Kokoro TTS — Android
Kokoro-82M is a lightweight, non-autoregressive text-to-speech model running on Android via ONNX Runtime. It produces natural 24 kHz speech with 50 preset voices across 7 languages.
Supported Languages
| Language | Code | Example Voices |
|---|---|---|
| English (US) | en | af_heart, am_adam, af_sky |
| English (UK) | en | bf_emma, bm_george |
| Spanish | es | ef_dora |
| French | fr | ff_siwis |
| Hindi | hi | hf_alpha, hm_omega |
| Italian | it | if_sara |
| Japanese | ja | jf_alpha, jm_omega |
| Portuguese | pt | pf_dora |
| Chinese | zh | zf_xiaobei, zm_yunjian |
50 preset voices total. Voice naming convention: [language][gender]_[name] — e.g., af_heart = American Female "Heart".
Model Files
| File | Size |
|---|---|
kokoro-model-int8.onnx | ~89 MB |
voices.bin | Voice embeddings |
| Phoneme dictionaries | Language-specific pronunciation data |
HuggingFace: aufklarer/Kokoro-82M-ONNX
Performance
| Metric | Value |
|---|---|
| Parameters | 82M |
| Inference backend | ONNX Runtime |
| Output sample rate | 24 kHz |
Phonemizer
Text is converted to phoneme tokens using a dictionary-based phonemizer with language-specific support. The Android implementation includes phonemizers for English, French, Spanish, Italian, Portuguese, Hindi, Japanese, and Chinese.
Pipeline Integration
On Android, Kokoro TTS is part of the SpeechPipeline. After STT transcribes speech, the text is phonemized and synthesized back into audio. The pipeline manages the full VAD → STT → TTS flow automatically.
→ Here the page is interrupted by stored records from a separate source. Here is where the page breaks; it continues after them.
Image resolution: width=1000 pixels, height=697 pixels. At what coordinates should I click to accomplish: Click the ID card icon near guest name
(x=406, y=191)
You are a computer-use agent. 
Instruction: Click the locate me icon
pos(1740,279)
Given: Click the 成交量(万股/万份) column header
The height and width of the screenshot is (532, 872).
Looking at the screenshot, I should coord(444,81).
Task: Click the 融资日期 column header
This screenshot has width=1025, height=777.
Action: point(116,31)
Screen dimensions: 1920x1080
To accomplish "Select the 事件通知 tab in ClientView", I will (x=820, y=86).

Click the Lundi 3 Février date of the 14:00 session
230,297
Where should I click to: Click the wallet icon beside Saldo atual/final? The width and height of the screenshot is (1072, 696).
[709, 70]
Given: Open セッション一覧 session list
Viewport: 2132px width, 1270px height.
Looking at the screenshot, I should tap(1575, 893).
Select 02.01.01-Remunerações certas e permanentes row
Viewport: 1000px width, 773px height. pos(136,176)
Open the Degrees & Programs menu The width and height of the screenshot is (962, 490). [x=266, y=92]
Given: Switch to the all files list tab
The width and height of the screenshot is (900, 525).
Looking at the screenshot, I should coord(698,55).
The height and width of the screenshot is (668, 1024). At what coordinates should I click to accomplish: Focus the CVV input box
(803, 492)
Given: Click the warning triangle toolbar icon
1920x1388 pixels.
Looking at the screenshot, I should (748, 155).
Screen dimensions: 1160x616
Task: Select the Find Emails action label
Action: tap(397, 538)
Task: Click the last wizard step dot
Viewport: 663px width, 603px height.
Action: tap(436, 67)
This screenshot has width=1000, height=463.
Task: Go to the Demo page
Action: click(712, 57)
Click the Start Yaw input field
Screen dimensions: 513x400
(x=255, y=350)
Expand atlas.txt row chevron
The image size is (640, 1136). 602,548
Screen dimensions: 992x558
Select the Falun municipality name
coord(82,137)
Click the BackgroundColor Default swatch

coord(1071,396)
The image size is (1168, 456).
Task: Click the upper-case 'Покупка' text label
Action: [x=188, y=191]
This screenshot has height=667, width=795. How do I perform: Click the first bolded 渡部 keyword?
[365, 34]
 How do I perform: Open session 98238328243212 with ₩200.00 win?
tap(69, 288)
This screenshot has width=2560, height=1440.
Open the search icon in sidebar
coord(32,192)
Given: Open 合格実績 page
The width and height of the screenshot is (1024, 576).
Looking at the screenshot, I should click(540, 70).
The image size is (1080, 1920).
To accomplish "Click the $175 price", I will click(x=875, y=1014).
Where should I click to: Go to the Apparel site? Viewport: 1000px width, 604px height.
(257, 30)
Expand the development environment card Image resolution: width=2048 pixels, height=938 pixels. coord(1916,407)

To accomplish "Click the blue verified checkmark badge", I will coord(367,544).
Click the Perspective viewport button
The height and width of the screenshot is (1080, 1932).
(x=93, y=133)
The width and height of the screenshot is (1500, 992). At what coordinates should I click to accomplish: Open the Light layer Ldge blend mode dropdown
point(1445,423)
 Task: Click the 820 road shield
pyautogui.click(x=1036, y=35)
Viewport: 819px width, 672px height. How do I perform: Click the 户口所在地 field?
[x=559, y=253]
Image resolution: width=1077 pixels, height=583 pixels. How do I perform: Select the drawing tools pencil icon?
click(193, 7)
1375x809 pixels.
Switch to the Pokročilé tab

val modelDir = ModelManager.ensureModels(context)
val pipeline = SpeechPipeline(SpeechConfig(modelDir = modelDir))
pipeline.events.collect { event ->
when (event) {
is SpeechEvent.TranscriptionCompleted -> println(event.text)
else -> {}
}
}
pipeline.start()
pipeline.pushAudio(samples) // 16kHz mono float32
Source code: github.com/soniqo/speech-android